As Friedman argues, the reality of German settlements in these countries was largely misunderstood by both U.S. intelligence and by the AO (Auslandsorganisation, foreign organization) of the NSDAP: the former feared, the latter hoped that there was substantial support and mobilization for Nazi aims among the Auslandsdeutsche (Germans living abroad) of Latin America. But while the author takes great care to sketch a balanced portrait of Latin America's Germans, he ends up arguing that even those who identified themselves as Nazis did not necessarily embrace the full spectrum of Nazi ideology (pp. 35-36). Yet that was true for Nazis back home, too, and as Christopher Browning has shown one did not even have to be an anti-Semite in order to participate in the murder of Jews. In other words, the diverse and often rational motives of ethnic German support for the Nazis--Friedman calls it "broad, but not deep" (p. 42)--would not have made these people less useful to Third Reich policies. Similarly the impression which the Nazi off-shore plebiscite on the annexation of Austria made on other inhabitants of the Western Hemisphere was not quite as quaint and folkloristic as the participants remember it fifty years later (pp. 37-38).[2]
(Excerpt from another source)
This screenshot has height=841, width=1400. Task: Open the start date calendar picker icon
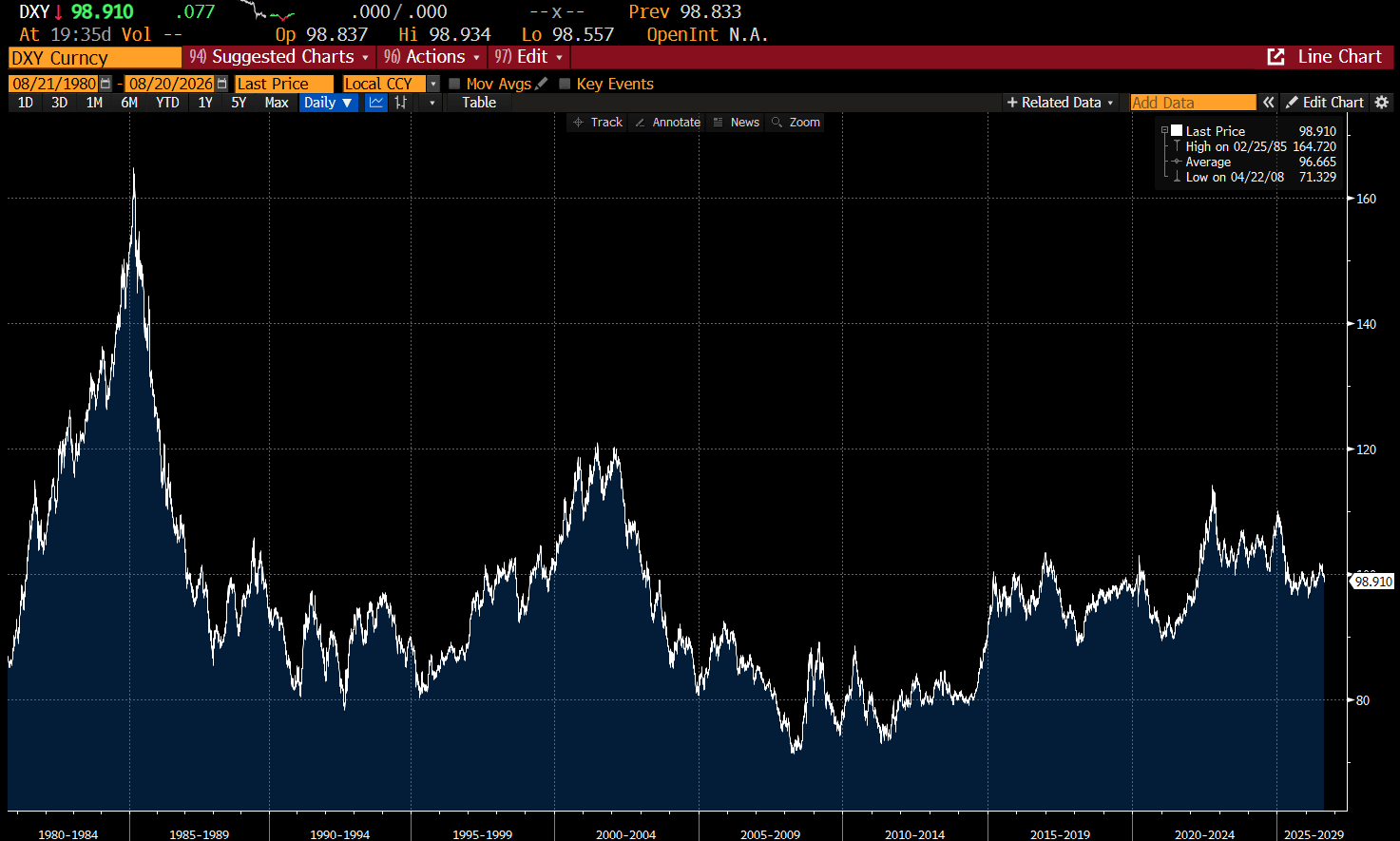click(105, 84)
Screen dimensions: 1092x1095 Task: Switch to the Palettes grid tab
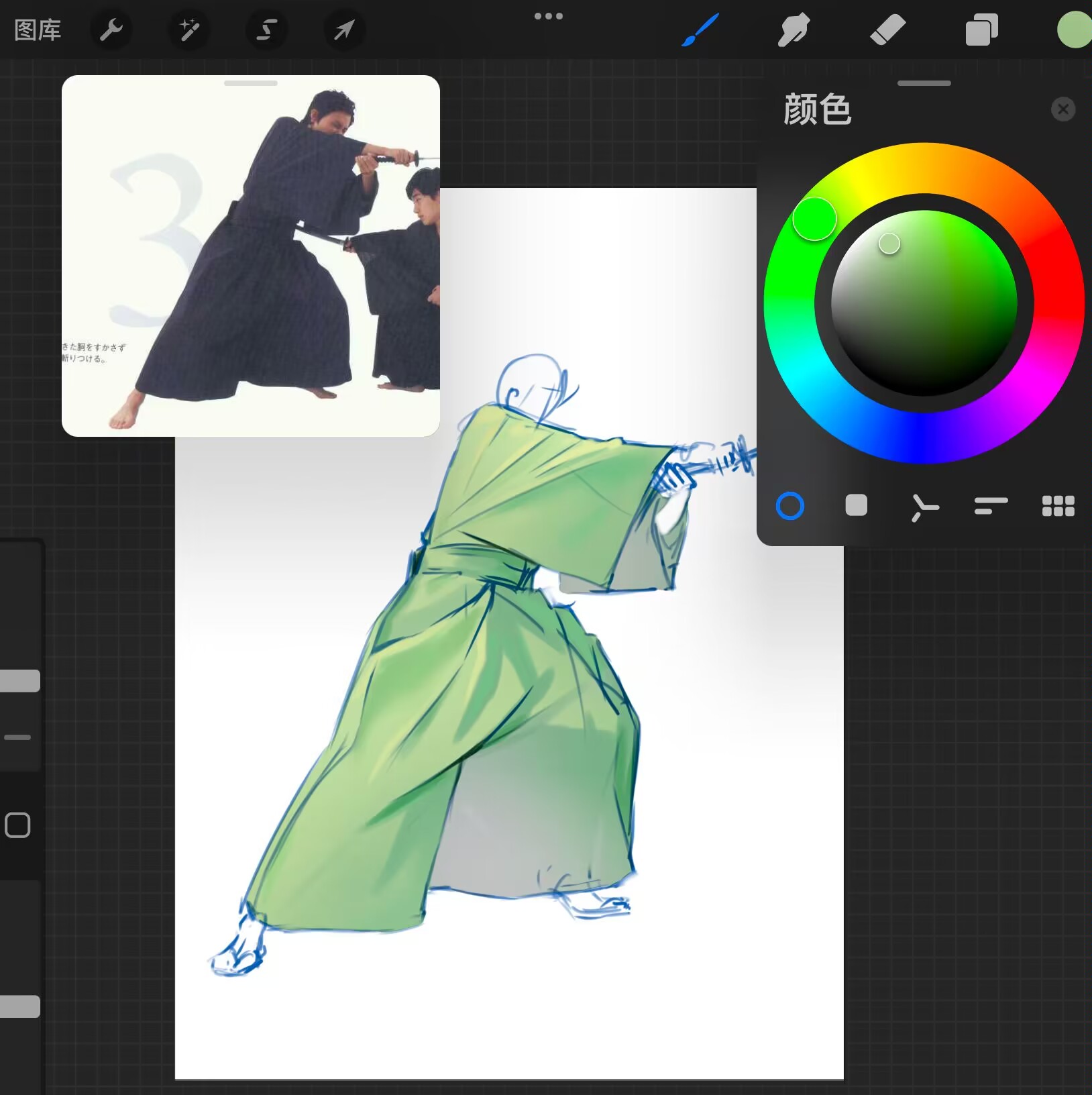pos(1058,506)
Beyond Washington's fear that the Central and South American countries could not handle the "fifth column" threat by themselves, Friedman cites two further reasons that eventually led to the deportation campaign: the poor quality of U.S. information gathering designed to identify subversives in these countries and the benefit that American economic interests derived from the elimination of local German business. Friedman's detailed analysis of U.S. intelligence assessments is indeed a sobering one: "undertrained and inadequately sensitive to local conditions" FBI agents attached to diplomatic missions offered money for information and primarily received denunciations in return. As a result, in many cases, "U.S. pressure and assistance in cracking down on Nazi subversives was transformed into a useful tool for repressing domestic dissent" or to settle private scores (pp. 66-67). Over and over again American officials ignored the situation and interests of the countries in which they operated and categorized them as pro-Nazi at the first sign of resisting U.S. policies (pp. 82-83). This approach also greatly facilitated the realization of the last component in the American extraterritorial fight against the Nazi threat in Latin America: economic warfare, starting with the Proclaimed List of Certain Blocked Nationals (PL) in the summer of 1941. The PL began as a measure of preventing capital to return to Germany or to be used for Nazi propaganda; it was soon turned into a tool that allowed for "the elimination from positions of economic and social importance of those whose political ideas and policies rendered them undesirable," as Assistant Secretary of State Dean Acheson remarked (p. 93). It was this aspect of U.S. interference in several Latin American republics that caused the greatest resentment and bitterness in the hemisphere as even American officials realized, but it also provided the next stepping stone for deportation after Hitler declared war on the United States. Friedman identifies three components that came together at this point: the American objective "to identify and neutralize dangerous Axis nationals in Latin America," the willingness of some Latin American leaders to cooperate "for political and financial gain" and, finally, the traditional wartime practice of belligerents to exchange and repatriate diplomatic personnel (p. 105).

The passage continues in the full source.